Employing sweet humor and sensory detail, Barnett (What Is Love?
) and Berube (Second Banana
) convey the unexpected beauty of a school performance. . . in a breathlessly kinetic, wordless sequence, spreads show John turning, leaping, and landing, light as a feather. . . The story’s collective, omniscient voice and graceful illustrations, wonderfully reminiscent of The Philharmonic Gets Dressed,
portray a community that stays open and curious—and a child who shares their effort with brave vulnerability.
—Publishers Weekly (starred review)
Barnett and Berube offer a sensitive story about a boy grappling with stage fright and insecurity. . . . Barnett and Berube bring mastery of craft as well as an understanding of human nature to offer a fresh take on a familiar trope.

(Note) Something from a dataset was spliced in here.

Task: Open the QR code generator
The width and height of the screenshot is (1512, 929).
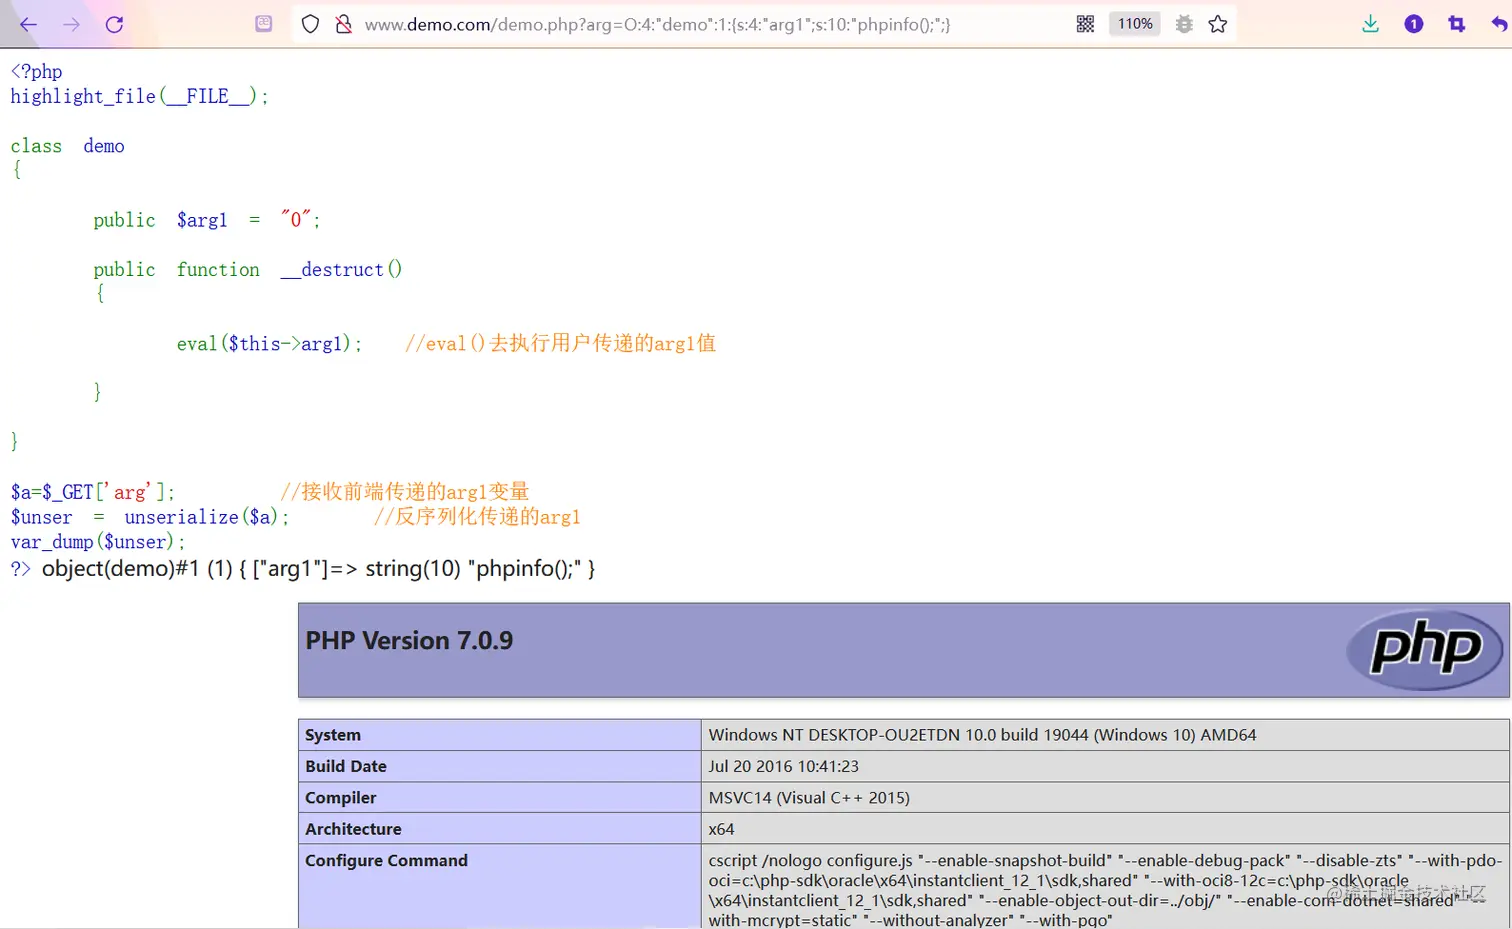Action: coord(1085,24)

—The Horn Book (starred review)
Berube’s warmly colored illustrations capture how John’s apprehension turns to confidence and even elation as he dances; his facial expressions and body language are spot-on. Much of this perfectly paced book is devoted to John’s performance, including five elegantly and economically composed, almost wordless spreads. . . . John faces down his fear to share his gift with determination, beauty and a style that is all his own. A true gift, indeed.
—BookPage (starred review)
The quiet text tells the story simply, though during the lively, eight-page dance sequence featuring images of John in motion, two words suffice: 'He danced.' Berube’s sensitive drawings, created with ink and paint, capture the look and ambiance of the elementary-school setting as well as John’s emotions. A respectful, wonderfully childlike introduction to ballet.

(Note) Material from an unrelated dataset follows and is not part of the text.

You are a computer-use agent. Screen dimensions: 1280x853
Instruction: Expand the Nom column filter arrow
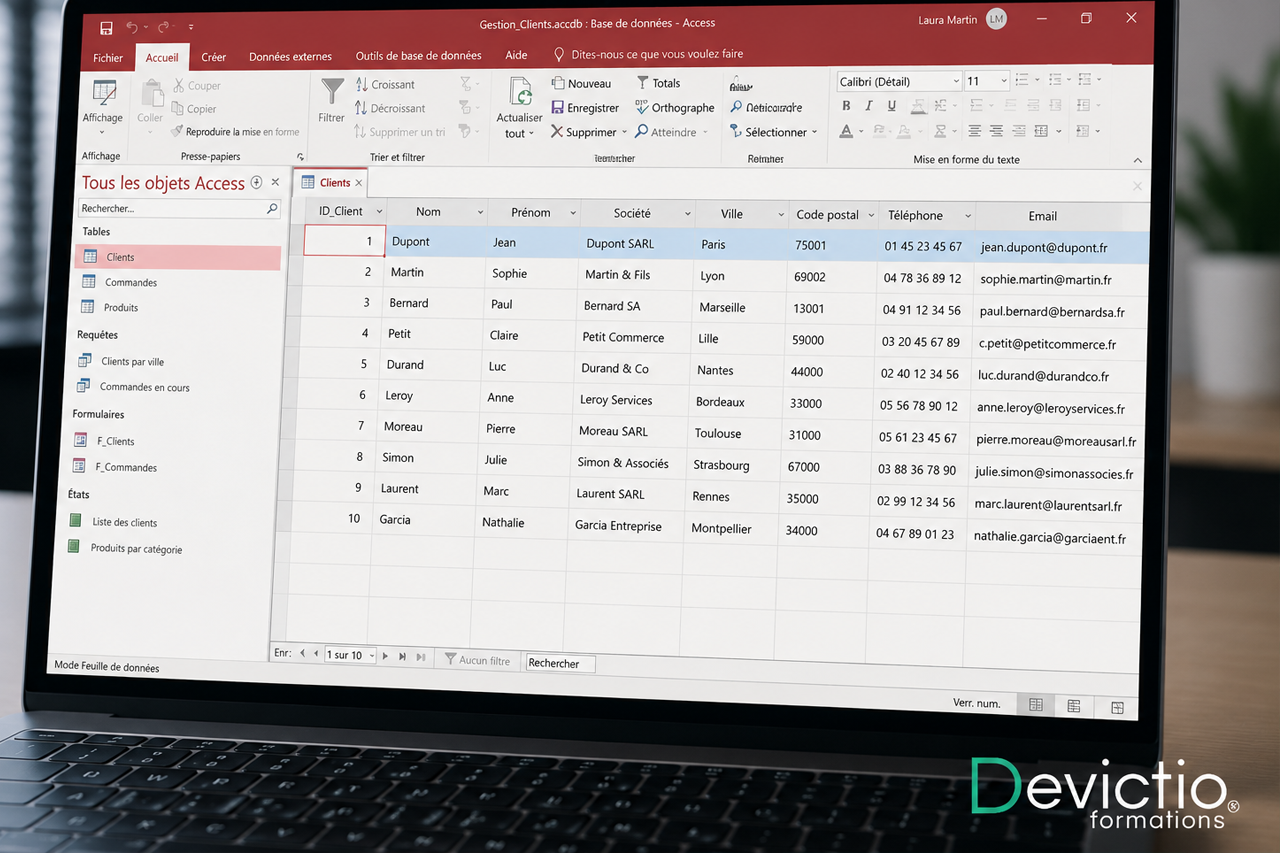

Berube’s simple ink-and-paint illustrations have minimal background details, allowing readers to focus squarely on John and his emotions. It is truly wonderful to see a boy character in a children’s book so enthusiastic about, and accomplished at, ballet. Any child, though, who has a talent to share or struggles with performance anxiety will find a role model in John. . . . A lovely, empowering book about having the courage to express one’s individuality.
Dappled textures and simple lines of the ink and watercolor art play well with perspective. . . Viewers who struggle with stage fright and embracing their hobbies may gain some confidence from John’s journey and the book’s welcoming, inclusive tone.
—The Bulletin of the Center for Children's Books
This wonderful children’s book is filled with tender illustrations and a lovely story about a boy who is waiting for his turn at Friday Assembly where they have a “Sharing Gifts” portion. I just loved this book, especially the ending.